Hundreds Evacuated in Northwestern Ontario As Minnesota Fire Shifts
TORONTO (CP) – Police and forestry officials were shepherding hundreds of people out of a remote area in Northwestern Ontario Saturday because of a wildfire that crept across the U.S. border.
Staff with Ontario’s Ministry of Natural Resources spent Saturday checking cottages in the area, about 75 kilometres west of Thunder Bay, Ont., making sure people left the danger zone.
“We’re asking individuals to leave the area for public safety reasons,” said Dave Jackson, a fire information officer with Natural Resources.
“I don’t think they’ll need an awful lot of convincing because there is quite a bit of smoke from the nearby fire.”
Ministry officials estimated the fire had scorched about 100 square kilometres on the Canadian side of the border. U.S. officials said it had burned about 120 square kilometres in Minnesota.
An evacuation order was first issued Friday and was expanded Saturday because of fears about changing wind conditions.
Jackson said there were no major communities in the border area that is studded with lakes, mostly hunting and fishing lodges and cottages.
Officials estimated there were between 200 and 300 people in the area.
“We’re in the process of going door to door and documenting who’s in and who’s out,” Jackson said.

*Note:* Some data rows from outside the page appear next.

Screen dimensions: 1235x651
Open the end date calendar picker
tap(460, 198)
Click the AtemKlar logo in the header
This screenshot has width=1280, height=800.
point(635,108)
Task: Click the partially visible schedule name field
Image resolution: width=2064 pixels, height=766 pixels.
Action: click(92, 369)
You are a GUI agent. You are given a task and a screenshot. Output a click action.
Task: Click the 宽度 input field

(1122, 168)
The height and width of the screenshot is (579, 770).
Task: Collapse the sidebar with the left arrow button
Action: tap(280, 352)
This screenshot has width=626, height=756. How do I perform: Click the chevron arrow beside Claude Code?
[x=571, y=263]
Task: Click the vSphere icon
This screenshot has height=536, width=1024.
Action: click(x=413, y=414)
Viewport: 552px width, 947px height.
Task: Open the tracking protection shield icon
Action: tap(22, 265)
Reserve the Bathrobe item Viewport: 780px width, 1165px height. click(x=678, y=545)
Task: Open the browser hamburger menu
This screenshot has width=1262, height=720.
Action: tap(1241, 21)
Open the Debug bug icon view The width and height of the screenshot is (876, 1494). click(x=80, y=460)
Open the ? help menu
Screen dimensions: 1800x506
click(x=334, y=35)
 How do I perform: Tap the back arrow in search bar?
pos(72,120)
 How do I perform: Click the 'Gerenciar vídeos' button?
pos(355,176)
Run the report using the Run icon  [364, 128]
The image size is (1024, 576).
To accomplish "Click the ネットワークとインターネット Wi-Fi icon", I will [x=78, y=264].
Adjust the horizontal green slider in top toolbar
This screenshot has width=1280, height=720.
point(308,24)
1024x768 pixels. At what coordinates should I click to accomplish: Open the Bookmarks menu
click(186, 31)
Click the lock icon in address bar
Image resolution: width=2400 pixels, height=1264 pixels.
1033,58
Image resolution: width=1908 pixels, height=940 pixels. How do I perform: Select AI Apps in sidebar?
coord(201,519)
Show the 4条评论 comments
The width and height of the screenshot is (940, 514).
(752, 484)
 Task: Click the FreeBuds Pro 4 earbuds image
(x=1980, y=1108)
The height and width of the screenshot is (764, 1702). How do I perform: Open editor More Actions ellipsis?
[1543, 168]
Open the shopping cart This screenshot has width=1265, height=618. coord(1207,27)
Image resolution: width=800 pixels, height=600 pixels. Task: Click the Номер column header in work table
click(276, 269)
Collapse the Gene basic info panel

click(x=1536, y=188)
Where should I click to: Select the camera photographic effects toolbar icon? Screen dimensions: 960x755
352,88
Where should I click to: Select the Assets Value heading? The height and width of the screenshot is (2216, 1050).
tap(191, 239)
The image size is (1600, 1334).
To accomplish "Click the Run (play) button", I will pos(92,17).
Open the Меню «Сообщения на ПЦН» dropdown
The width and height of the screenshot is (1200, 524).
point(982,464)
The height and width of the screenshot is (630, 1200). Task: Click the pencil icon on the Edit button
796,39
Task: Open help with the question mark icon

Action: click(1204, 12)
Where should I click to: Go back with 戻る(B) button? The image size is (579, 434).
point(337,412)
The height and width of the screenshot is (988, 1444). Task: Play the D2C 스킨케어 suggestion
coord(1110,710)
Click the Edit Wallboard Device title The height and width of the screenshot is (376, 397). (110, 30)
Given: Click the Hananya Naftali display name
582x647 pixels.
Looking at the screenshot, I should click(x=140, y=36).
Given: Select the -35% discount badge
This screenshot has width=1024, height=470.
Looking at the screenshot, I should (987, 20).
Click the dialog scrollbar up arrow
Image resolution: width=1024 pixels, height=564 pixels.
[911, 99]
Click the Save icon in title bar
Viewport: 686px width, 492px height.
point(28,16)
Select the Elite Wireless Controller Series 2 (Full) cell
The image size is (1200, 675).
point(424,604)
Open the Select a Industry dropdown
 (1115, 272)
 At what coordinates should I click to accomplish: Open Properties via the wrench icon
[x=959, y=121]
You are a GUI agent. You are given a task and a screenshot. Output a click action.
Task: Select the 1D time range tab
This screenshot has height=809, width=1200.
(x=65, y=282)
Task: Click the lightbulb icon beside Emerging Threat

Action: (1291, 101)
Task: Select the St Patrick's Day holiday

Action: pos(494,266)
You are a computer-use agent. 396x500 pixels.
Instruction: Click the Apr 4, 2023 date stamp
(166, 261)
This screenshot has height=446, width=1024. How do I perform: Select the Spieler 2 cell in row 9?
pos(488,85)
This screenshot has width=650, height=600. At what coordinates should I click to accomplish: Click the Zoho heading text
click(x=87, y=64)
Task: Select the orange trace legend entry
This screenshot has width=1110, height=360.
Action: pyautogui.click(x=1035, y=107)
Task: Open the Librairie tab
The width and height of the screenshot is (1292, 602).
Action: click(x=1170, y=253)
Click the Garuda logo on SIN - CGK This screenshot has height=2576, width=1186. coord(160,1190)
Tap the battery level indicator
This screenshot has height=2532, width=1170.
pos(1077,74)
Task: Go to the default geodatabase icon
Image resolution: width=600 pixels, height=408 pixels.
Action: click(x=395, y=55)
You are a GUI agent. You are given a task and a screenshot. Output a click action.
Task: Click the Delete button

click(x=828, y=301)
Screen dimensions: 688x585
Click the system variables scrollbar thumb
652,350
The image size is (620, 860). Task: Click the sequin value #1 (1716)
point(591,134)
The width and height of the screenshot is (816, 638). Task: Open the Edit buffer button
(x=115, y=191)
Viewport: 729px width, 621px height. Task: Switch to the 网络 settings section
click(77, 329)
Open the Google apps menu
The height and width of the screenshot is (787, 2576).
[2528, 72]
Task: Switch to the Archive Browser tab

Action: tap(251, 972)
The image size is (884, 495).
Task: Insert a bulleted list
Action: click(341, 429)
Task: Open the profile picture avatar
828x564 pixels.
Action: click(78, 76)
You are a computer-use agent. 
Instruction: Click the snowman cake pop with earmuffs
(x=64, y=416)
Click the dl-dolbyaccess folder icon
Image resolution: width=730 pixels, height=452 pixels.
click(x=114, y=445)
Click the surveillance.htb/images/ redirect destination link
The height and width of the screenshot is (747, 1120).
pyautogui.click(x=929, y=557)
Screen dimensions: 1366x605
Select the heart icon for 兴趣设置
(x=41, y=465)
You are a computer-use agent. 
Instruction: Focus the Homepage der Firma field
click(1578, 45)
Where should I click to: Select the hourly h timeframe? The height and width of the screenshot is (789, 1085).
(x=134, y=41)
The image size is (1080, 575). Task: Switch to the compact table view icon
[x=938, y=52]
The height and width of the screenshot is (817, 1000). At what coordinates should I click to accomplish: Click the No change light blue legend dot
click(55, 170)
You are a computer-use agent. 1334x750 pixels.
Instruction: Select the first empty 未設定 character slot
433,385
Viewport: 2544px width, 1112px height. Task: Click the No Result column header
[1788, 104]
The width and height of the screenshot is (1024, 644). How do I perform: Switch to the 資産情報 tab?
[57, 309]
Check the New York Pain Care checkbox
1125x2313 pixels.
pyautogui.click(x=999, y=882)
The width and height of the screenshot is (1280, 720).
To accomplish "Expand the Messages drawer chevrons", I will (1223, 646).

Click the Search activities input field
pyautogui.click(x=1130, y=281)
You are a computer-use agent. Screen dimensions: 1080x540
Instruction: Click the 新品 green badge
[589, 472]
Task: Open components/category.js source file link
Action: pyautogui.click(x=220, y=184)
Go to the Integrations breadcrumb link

The Ontario Provincial Police were called in to look for people in the evacuation zone, a time consuming process because the cottages are spread apart, Jackson said.
Roads into the area have been blocked and nobody was being allowed in, he added.
A wider area encompassing another 400 to 500 additional cottages was under evacuation alert in case the fire further expands on the Canadian side.
“We’re constantly assessing it,” said Jackson.
Ontario officials were in the process of preparing efforts to actually fight the fire, he added.
Meanwhile, some evacuation orders in Minnesota were lifted, allowing some of the hundreds of evacuated residents to return to their homes and cabins. Firefighters in Minnesota were planning a controlled burn to curb the fire’s progress.
The fire closed about half of the 92-kilometre-long Gunflint Trail, a key route from Grand Marais, Minn. into the wilderness that is dotted with resorts and lake homes.
Saturday’s weather was clear and sunny with light winds from the east. But officials were more concerned about Sunday, when winds were expected to increase between 24 and 40 kilometres an hour. A 40 per cent chance of thunderstorms was forecast Sunday, the first significant rainfall in almost a week.
The winds had blown smoke from the fire as far east as Thunder Bay.